Nature As Architecture dans Roberto Polo Gallery
Roberto Polo Gallery inaugure sa saison 2017/2018 avec l’exposition NATURE as ARCHITECTURE, comprenant des œuvres de trois éminents artistes espagnols : Miquel Navarro, Juan Garaizábal et Francisco Caparrós.
Roberto Polo Gallery
L’approche de l’exposition découle des réflexions esthétiques traditionnelles autour de la nature et des arts, en particulier de l’architecture. Lorsque l’être humain a commencé à produire de l’art, il l’a fait avec l’idée que ses œuvres s’intègreraient à la Grande Création. Dans la perspective d’évoluer de faiseur d’art à créateur, l’homme s’est mis à connaître les lois de la nature, ce qui le destinait à entrer en jeu avec le travail divin, rendant ainsi l’artiste égal de son Créateur. La nature a toujours été considérée comme un modèle, comme une grande architecture prête à l’emploi, pour établir des analogies comme des liens de l’unité cosmique entre les usines de l’art et le monde créé.
Les commissaires de cette exposition défendent la validité des réflexions traditionnelles et offrent l’expression, par l’art contemporain, de voix mises à jour sur ce discours canonique. À cette fin, ils présentent une exposition collective qui accueille les artistes Miquel Navarro, Juan Garaizábal et Francisco Caparrós, dans le pari de défendre l’importance de l’art espagnol, et de le positionner fortement au cœur de l’Europe.
Les architectures de l’homme, alternatives à un univers déjà créé, ouvrent l’exposition avec les pièces extraordinaires de Miquel Navarro. L’artiste a fait la première de ses villes en 1973. Il s’agissait de volumes de terre cuite interconnectés auxquels il a rapidement ajouté des matériaux tels que l’aluminium, le zinc et le bronze dans un exercice continu sur la sculpture et la réflexion sur l’espace volumétrique qui ont constitué, depuis lors jusqu’à aujourd’hui, un de ses signes d’identité. Dans les villes de Navarro, l’allusion à Res Aedificatoria de Leon Battista Alberti et ses relations ville-maison-organisme est inévitable, car comme le dit Navarro lui-même, « dans la conscience et la configuration de mon désir, le sujet de la ville en tant que corps humain, avec la somme de toutes ses parties, avec sa logique verticale et totémique, et son sens horizontal dans le discours de la pénétration, est évident ». Le travail de Navarro est représenté dans de nombreuses collections institutionnelles importantes, y compris les suivantes : Instituto Valenciano de Arte Moderno, Centre national d’art et de culture Georges-Pompidou à Paris, le Lehmbruck Museum à Duisbourg, Museo Nacional Centro de Arte Reina Sofia à Madrid, Museu d’Art Contemporani de Barcelone et le Solomon R. Guggenheim Museum à New York. L’une de ses importantes fontaines sculptées, Boca de luna (1994), est située sur la place de Jamblinne de Meux à Bruxelles. Elle mesure treize mètres de hauteur et l’eau est projetée à une hauteur de six mètres. Une sculpture de Navarro joue un rôle principal et symbolique dans le film Julieta (2016) de Pedro Almodóvar.
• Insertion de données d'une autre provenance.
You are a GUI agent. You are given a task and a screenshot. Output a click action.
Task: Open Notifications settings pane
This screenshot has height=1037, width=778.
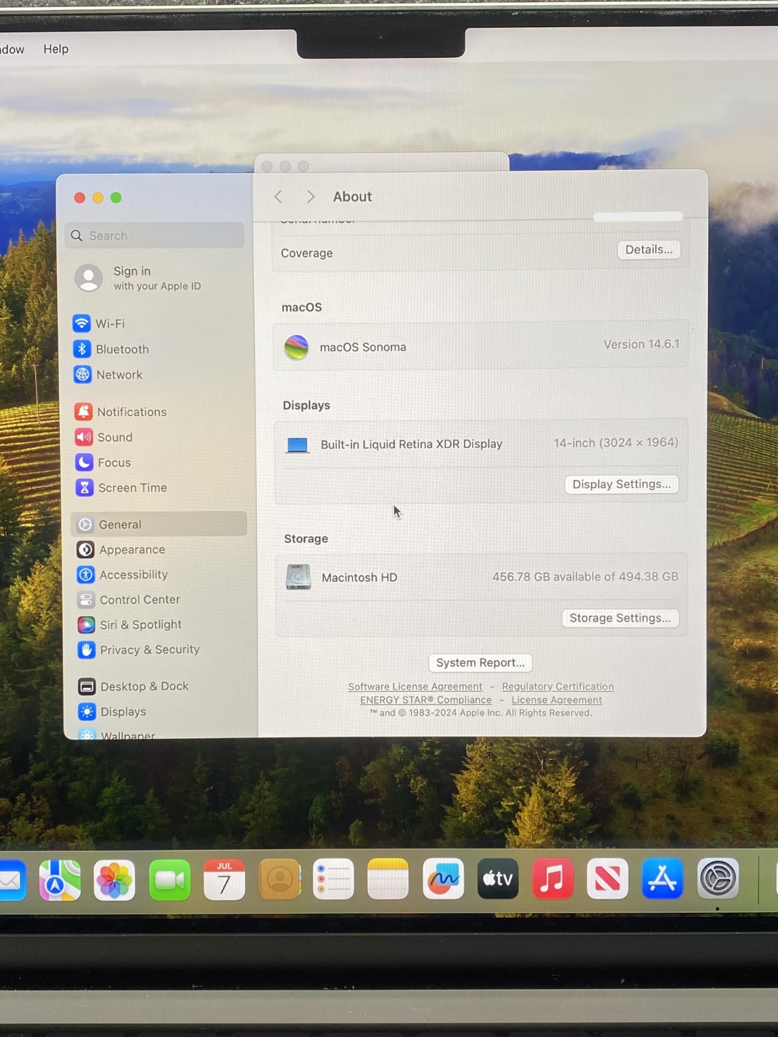(x=121, y=412)

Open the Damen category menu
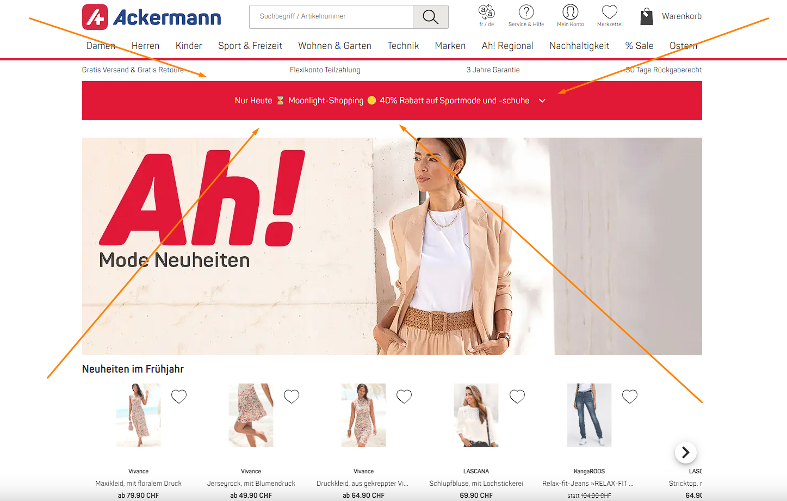(101, 46)
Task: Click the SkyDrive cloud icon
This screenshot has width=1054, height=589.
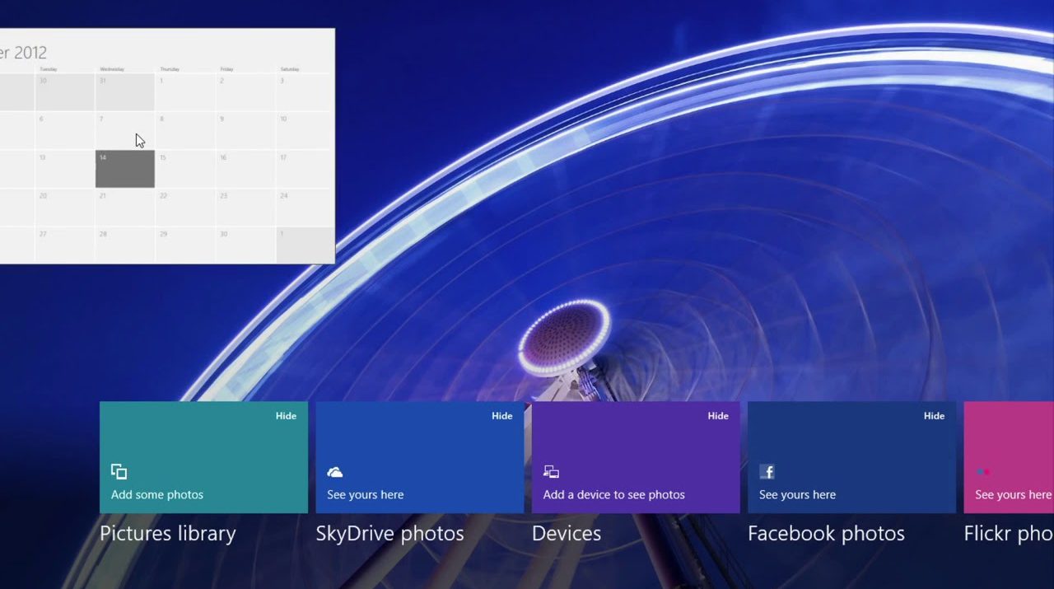Action: point(335,472)
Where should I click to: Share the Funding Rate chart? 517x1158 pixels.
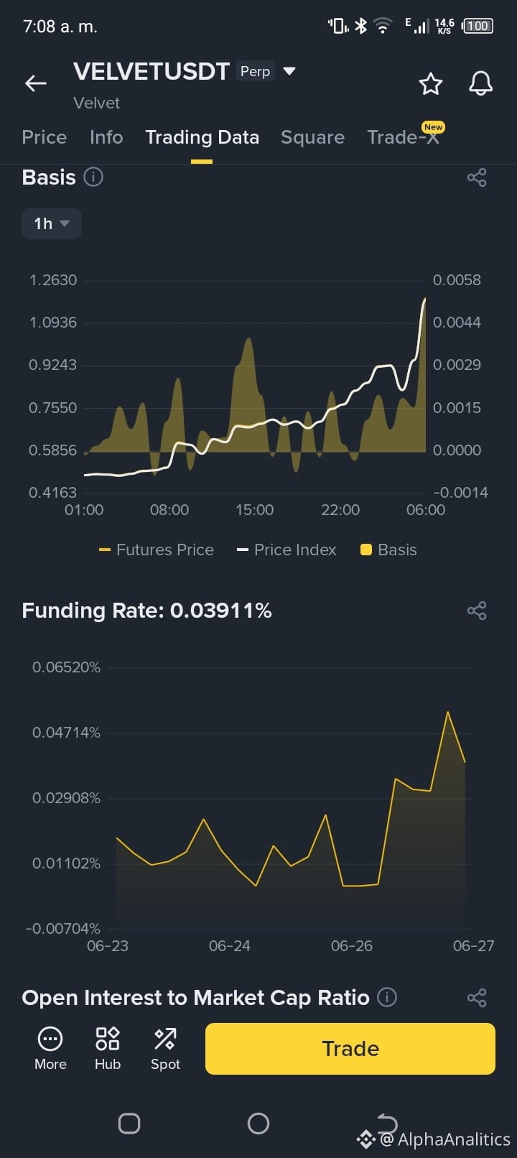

Toutefois chaque effort créatif humain finit par être éphémère et, dans sa disparition, de nouvelles connexions conceptuelles sont tissées dans lesquelles l’absence de l’artificiel prend un rôle de premier plan. Les commissaires de l’exposition ont choisi les créations de l’artiste Juan Garaizábal, nominé au Nasher Sculpture Center Prize de 2017, pour capturer cette idée, ce qui n’est rien de plus qu’une étape importante sur le chemin du retour de la nature en tant qu’architecture. Depuis des années, Garaizábal a développé un projet artistique solide appelé Urban Memories, qui a commencé par la recréation de l’esprit des bâtiments qui ont disparu des espaces où ils ont été construits à l’origine. Il a réalisé ce projet d’installations de sculptures monumentales dans les espaces publics de Berlin (2012), Bucarest (2007), Godaedo (2016), La Havane (2016), Miami (2016), Valence (2006) et Venise (2013). D’autres sont en cours à La Havane, à Londres et à Paris. Son désir d’évoquer le passé et d’établir une relation avec lui à travers la sculpture, imprègne ce que l’artiste a décrit comme un élément héroïque commun aux personnes et aux bâtiments. En supposant un personnage qui combine esprit esthétique et éthique dans ces monumentalisations de la mémoire, Garaizábal cherche à offrir l’âme des bâtiments absents en ne rendant que les restes fragmentaires de leurs principaux aspects structurels, la survie des essentiels sauvés de la mémoire collective et matérialisée en une structure de traces élémentaires, qui, dépourvue de murs, est entièrement intégrée dans l’environnement. Ainsi, les présences poétiques d’absence sont établies à l’aide de la mémoire et de la symbologie de ses réminiscences, de sorte que la disparition du travail humain est également intégrée dans la nature, qui était son point d’origine et sera sa destination finale.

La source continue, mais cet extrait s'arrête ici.